Explore Redondo Beach with a Photowalk
We all live in the South Bay and love it. But when’s the last time you got out of the car and explored one of our local jewels on foot?
The holidays are a great time to re-explore the largest and most diverse of the Beach Cities, Redondo Beach.
And since my mom Judy lives in Redondo part-time, I brought her along with me recently on a Photowalk, from that super long Strand by the sea, the hilly walking trail (Esplanade) that looks down at it, the small-town like community village of shops and restaurants (the Riviera) and of course, the largest, commercial Pier in the area.
Check out the video above, where my mom and I look at Redondo with camera eyes, looking out for great photo opps as we walked from the Pier to the end of the Esplanade. Photographically, there is so much. You’ve got the boats, marina, street photos from the old-fashioned pier, the largest of the south bay, and some cool pelicans and sea lions that love hangin around. And since it’s mostly flat, Judy Graham, known to YouTubers as the host of “Knitting Tips with Judy” was happy.
Let’s start our 2.2 mile tour:
- The Marina, which begins just as Hermosa ends, is a great place to get going.
This is where many seaside restaurants are based (Bluewater Grill, Portofino, Chart House) and if you step behind them, you’ll see the boats docked and that huge jetty, which is popular with local fishing enthusiasts. A walking path will take you in and around the Marina, passing Seaside Lagoon, a popular summer swim hangout for young kids, and another collection of restaurants leading to the Pier.
Continue to the south end of the Pier, where you’ll see a boat concession offering two types of rental boats, a pedal boat or a ride on a Glass Bottom Boat.
Normally, I’m down on spending any kind of money on a photowalk, as I believe the best things in life are free, but in this case, the Glass Bottom ride is highly recommended.
For $20, you get a nice ride on calm waters, right by scores of pelicans hanging on a jetty (good,) tons of sea lions relaxing on a dock (better) and then get to go underwater, and see even more fish than you probably ever expected, thanks to the operators, who feed the fish to bring them by.
Photographically, this is a tough shot, behind glass, but I’m quite happy with my sea lion and pelican shot.
The pedal boat takes a lot of exertion—the boat is more relaxing.
After your ride, walk through the parking lot to get to the main area of the pier. This is an old, old Pier which has been around since the 1950s. In fact, if you visit the kitschy monument to 1950s architecture—Old Tony’s, it will proudly tell you on all its cocktail napkins that it’s been around since 1952.
The building resembles an old boat, with round upstairs atop the boat with a killer view of the harbor. Tony’s menu is fish, fish and more fish. We tried to order a hamburger or grilled cheese but were nixed.
I love the look of the old building, and used it in the foreground for my sunsets and time-lapse shots.

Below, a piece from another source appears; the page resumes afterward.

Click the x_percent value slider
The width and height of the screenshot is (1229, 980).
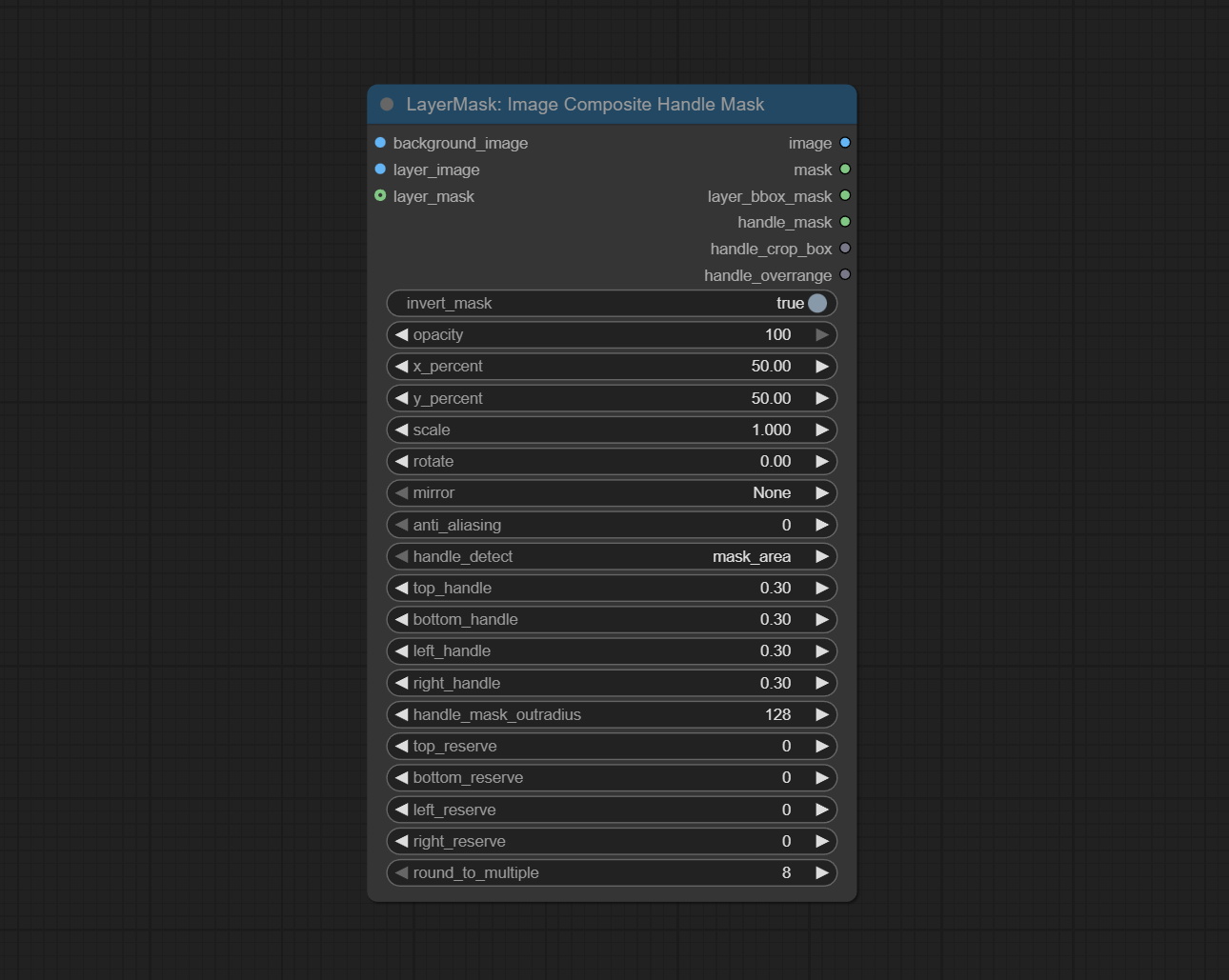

Elsewhere on the Pier: an equally old Hot Dog on a Stick, shops to buy trinkets and Redondo souvenirs, and many restaurants, including El Torito.
The other side of the Pier also makes for an iconic photo spot. It was here where I watched how the light so dramatically changed in just one hour, in 15 minute increments, from the left side of the Pier.
Before you continue your walk down the Bike/pedestrian path by the water, you might want to walk up a small hill to visit the Historic Redondo Beach Library. This building hasn’t offered books in years, but is now available as a party rental facility.
After the library, it’s time to get walking again. I like the path by the library, looking down at the path, for a cooler view.
Continue about a mile or so, and this will lead you to another walkway, the Esplanade. It begins at Avenue A, and ends at Miramar Park.
The beach area of Hermosa is flat. Manhattan has one doozy of a hill, just up from the Pier. Redondo has many of them, and if you walk on the Strand, prepare for a hefty climb up to the Esplanade. But it’s worth it. You get a drone like overhead view, without having to invest in a flying camera.
My mom ends her weekly walk at the mosaic of the fish at the park.
We ended with lunch at the visual smorgasbord that is Riviera Mexican Grill (1615 S Pacific Coast Hwy.) one of my mom’s favorite local restaurants. The other is right next door, Good Stuff (1617 PCH.)
If you continue on the Strand, less than a mile away the 13 mile Marvin Braude bike trail comes to an end. This section actually isn’t Redondo, but Torrance Beach, and you’re just at the bottom of Palos Verdes Peninsula as well.
And that’s a topic for the next photowalk.